The promotional clip, narrated by television show host Jeremy Clarkson, shows a family receiving in about 30 minutes replacement soccer shoes for the one chewed up by its dog.
“In time, there will be a whole family of Amazon drones. Different designs for different environments,” Clarkson says.
The video shows the box containing the shoes ordered by the family fitting seamlessly into the body of the drone.
It then rises vertically, in helicopter style, for nearly 400 feet, according to Clarkson, after which it assumes a horizontal orientation, flying like an airplane.
Clarkson said the drone in the clip could fly for 15 miles (24 kms).
It was equipped with what he called “sense-and-avoid technology” to sense, then avoid, obstacles in its path.
The video shows the drone approaching its targeted landing spot, dropping the package, then taking off again, presumably to return where it came from.

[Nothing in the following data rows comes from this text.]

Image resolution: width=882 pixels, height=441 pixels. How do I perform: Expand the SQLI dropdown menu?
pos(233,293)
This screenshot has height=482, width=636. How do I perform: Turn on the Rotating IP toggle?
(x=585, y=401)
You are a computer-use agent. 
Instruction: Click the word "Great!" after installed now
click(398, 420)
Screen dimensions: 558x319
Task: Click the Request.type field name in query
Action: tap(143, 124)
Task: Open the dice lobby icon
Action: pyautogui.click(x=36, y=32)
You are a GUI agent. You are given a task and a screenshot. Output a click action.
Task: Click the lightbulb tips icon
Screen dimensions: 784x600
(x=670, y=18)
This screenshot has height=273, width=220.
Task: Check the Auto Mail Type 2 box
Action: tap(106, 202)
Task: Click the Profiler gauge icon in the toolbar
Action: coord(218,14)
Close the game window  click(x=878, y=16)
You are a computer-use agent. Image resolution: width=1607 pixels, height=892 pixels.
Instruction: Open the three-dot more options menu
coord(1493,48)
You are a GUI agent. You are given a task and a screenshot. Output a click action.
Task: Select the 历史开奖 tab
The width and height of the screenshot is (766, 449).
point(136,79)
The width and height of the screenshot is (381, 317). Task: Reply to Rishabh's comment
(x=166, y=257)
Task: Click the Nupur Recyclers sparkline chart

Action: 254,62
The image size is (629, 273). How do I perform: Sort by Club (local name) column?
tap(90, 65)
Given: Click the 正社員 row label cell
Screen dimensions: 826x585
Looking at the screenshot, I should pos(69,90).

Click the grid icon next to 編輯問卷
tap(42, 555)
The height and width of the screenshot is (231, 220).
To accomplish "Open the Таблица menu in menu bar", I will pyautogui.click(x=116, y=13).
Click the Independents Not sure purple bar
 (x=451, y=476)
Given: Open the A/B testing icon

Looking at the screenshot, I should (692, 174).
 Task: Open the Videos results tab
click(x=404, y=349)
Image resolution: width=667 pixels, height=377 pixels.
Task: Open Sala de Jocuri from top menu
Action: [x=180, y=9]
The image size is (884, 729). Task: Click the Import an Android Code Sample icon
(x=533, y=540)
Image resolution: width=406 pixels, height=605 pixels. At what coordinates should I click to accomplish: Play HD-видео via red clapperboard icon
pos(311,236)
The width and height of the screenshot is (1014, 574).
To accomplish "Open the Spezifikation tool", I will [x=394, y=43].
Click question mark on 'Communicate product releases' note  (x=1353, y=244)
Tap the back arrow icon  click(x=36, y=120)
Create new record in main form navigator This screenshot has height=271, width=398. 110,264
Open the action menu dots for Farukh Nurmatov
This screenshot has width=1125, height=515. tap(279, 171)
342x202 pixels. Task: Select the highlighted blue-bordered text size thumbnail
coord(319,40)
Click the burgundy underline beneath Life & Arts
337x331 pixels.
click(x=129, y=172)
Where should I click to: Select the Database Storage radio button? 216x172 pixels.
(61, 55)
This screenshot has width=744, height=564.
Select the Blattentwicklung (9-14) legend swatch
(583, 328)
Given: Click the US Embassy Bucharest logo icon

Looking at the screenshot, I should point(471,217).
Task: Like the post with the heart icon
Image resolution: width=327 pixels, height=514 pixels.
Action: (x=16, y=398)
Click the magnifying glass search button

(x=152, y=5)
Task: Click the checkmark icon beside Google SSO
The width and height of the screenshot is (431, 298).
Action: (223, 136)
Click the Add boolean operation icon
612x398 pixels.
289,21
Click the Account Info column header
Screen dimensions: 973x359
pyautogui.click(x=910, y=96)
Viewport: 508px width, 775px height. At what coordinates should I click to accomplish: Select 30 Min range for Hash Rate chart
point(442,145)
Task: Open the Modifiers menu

The launch of the video appeared to be timed ahead of “Cyber Monday”, one of the biggest shopping events for electronics retailers.
Amazon did not say when it hoped to have the drones in service.
A senior Federal Aviation Administration official said in June the agency expects to finalize regulations for commercial drone operations over the next 12 months.
This would be a substantially shorter period than previous forecasts that had anticipated rules allowing commercial operations by the end of 2016 or the beginning of 2017.
Google and Wal-Mart are other retailers developing drones for package delivery.